Propongo, pues, volver a lo de tensar la cuerda: parece ser que el régimen siempre elige la solución que más desgaste político traiga, que más riesgos y emociones represente, al tiempo que permita brindar mayores niveles de espectacularidad y, por supuesto y por sobre todo, jamás admitir una derrota. El régimen parece amigo de cavar trincheras, de agazaparse ante cualquier situación que pudiera ser adversa, de no buscar oxígeno afuera y de tratar de resolver todos los problemas casa adentro y con la misma fórmula: rotar funcionarios y cambiarle de nombre a las cosas. Tomemos como ejemplo los malos resultados electorales de febrero pasado: en casi cualquier otro país habrían generado un gobierno de coalición, en el peor de los casos o, un gobierno de apertura, en la mejor de las situaciones.
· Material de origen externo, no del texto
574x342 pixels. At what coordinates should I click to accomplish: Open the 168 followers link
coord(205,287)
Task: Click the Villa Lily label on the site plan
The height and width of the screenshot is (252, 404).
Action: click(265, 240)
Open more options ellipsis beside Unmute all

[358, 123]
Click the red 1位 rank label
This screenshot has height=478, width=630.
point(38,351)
Es decir, casi cualquier otro gobierno se habría flexibilizado, habría reconsiderado sus políticas y, por lo menos, habría repensado su carta de navegación. Pero no en estos mares: acá los lemas favoritos son nunca retroceder, rendirse, jamás y, sobre todo, no dejar que se perciba debilidad. Así, en vez de buscar flexibilizaciones y diálogos, de buscar alternativas, de abrir la mente, el oficialismo buscó la solución a un tiempo más práctica y más predecible: radicalizarse, buscar las viejas querencias y no mirar a su alrededor.
Se puede hacer un análisis parecido en el caso del movimiento que busca impedir -por vías democráticas- la explotación petrolera en una zona ambientalmente sensible. En este caso, en vez de plegar y abanderar un tema políticamente sensible, que, como hemos visto, es capaz de movilizar a cientos de miles de firmantes, el régimen ha preferido poner en riesgo a sus votantes naturales: a la juventud que cree en las utopías políticas y que asume que el poder puede conservar algo de credibilidad. Es decir, adoptar la solución más extrema, desenrollar alambres de púa, perfeccionar un proceso de blindaje.